Aim:
Copy out each line of the material below word for word, leaving out the pictures.

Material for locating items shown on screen
• • •

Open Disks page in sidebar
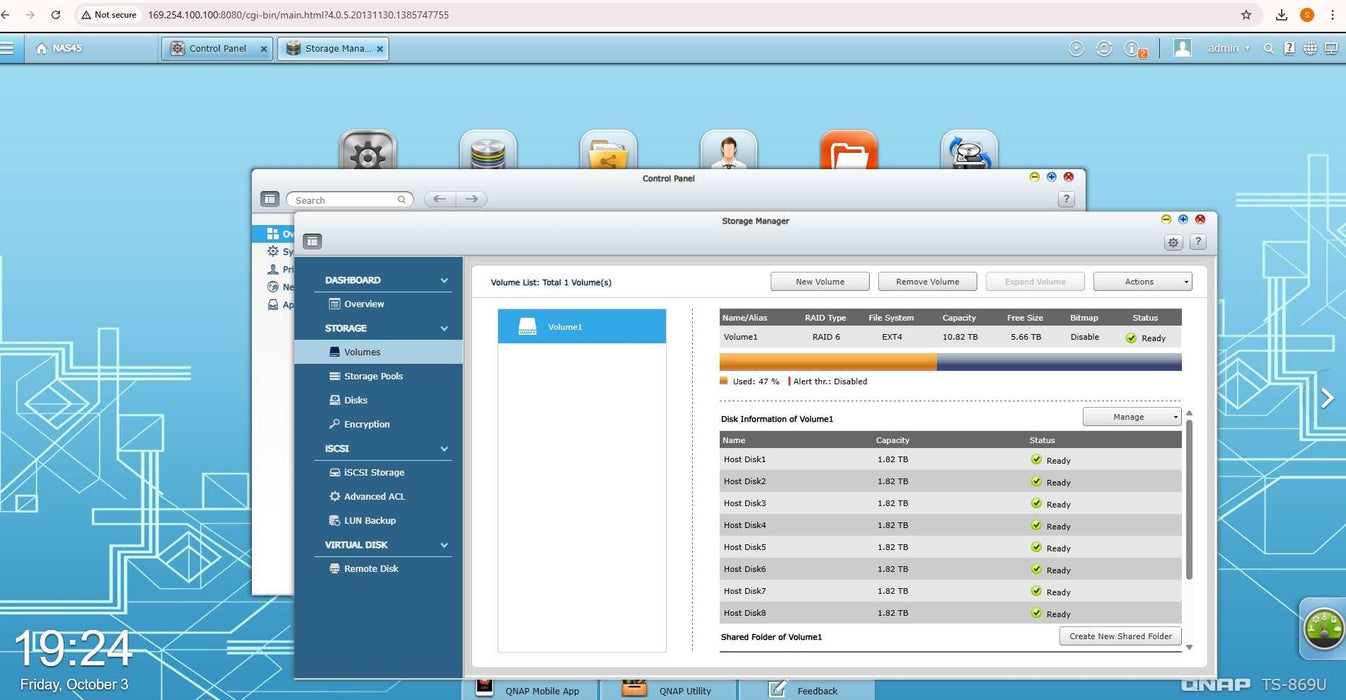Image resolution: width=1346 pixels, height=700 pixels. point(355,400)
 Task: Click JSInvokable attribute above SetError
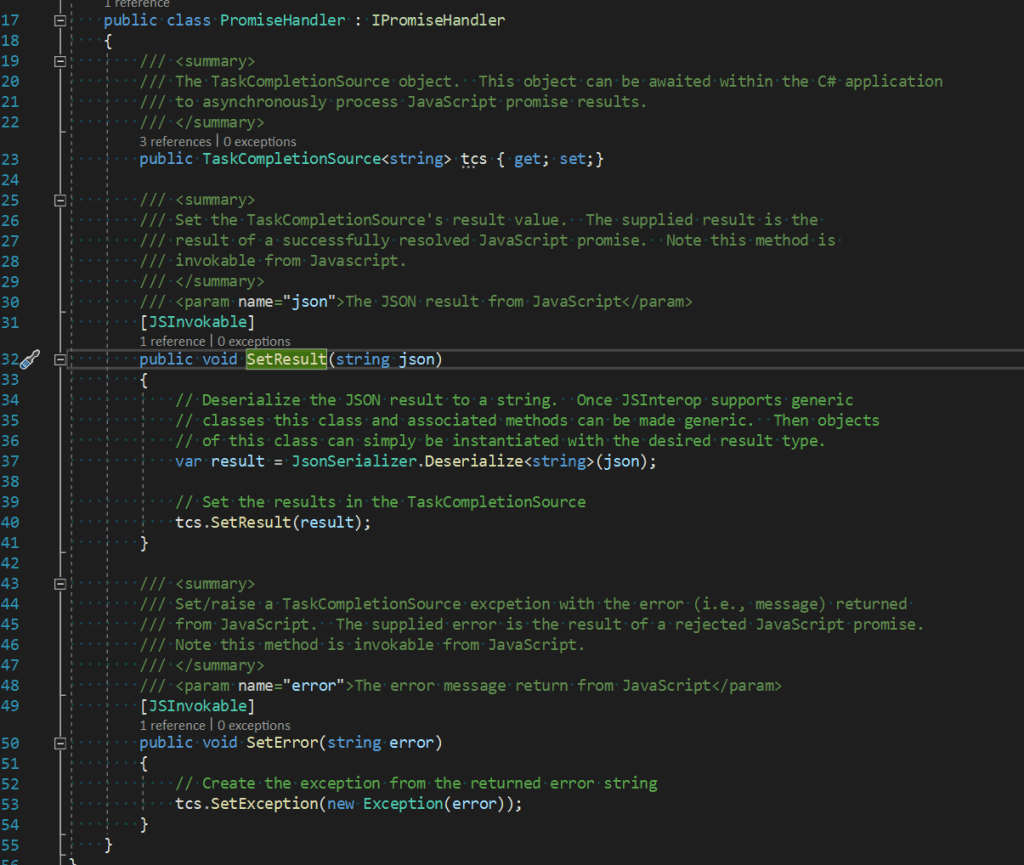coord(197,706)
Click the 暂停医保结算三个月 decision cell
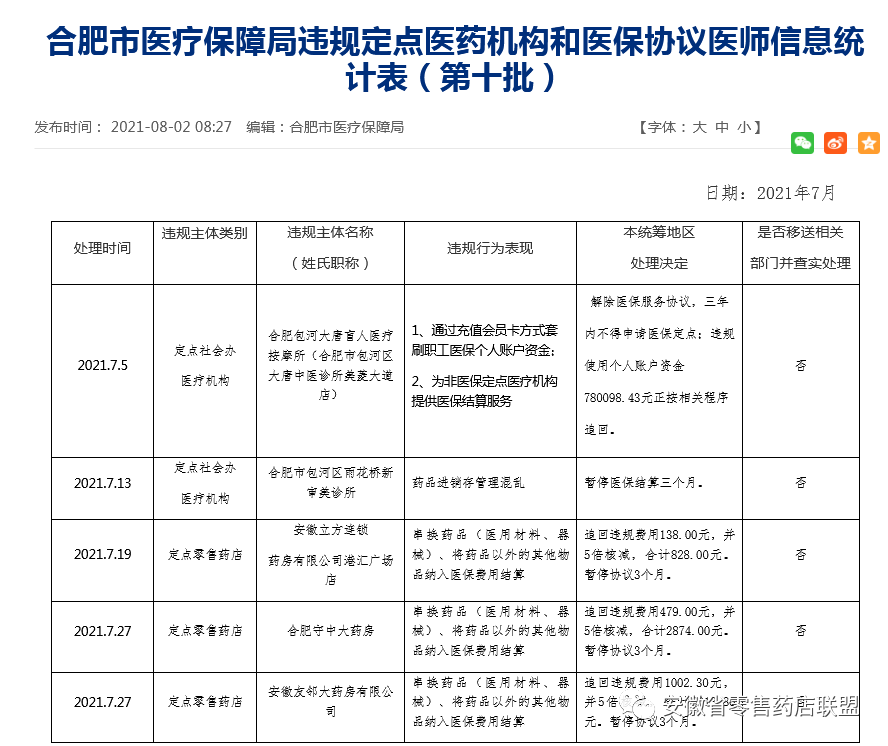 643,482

• • •

The reply:
Open Disks page in sidebar
Image resolution: width=1346 pixels, height=700 pixels. point(355,400)
 Task: Click JSInvokable attribute above SetError
coord(197,706)
Click the 暂停医保结算三个月 decision cell
 643,482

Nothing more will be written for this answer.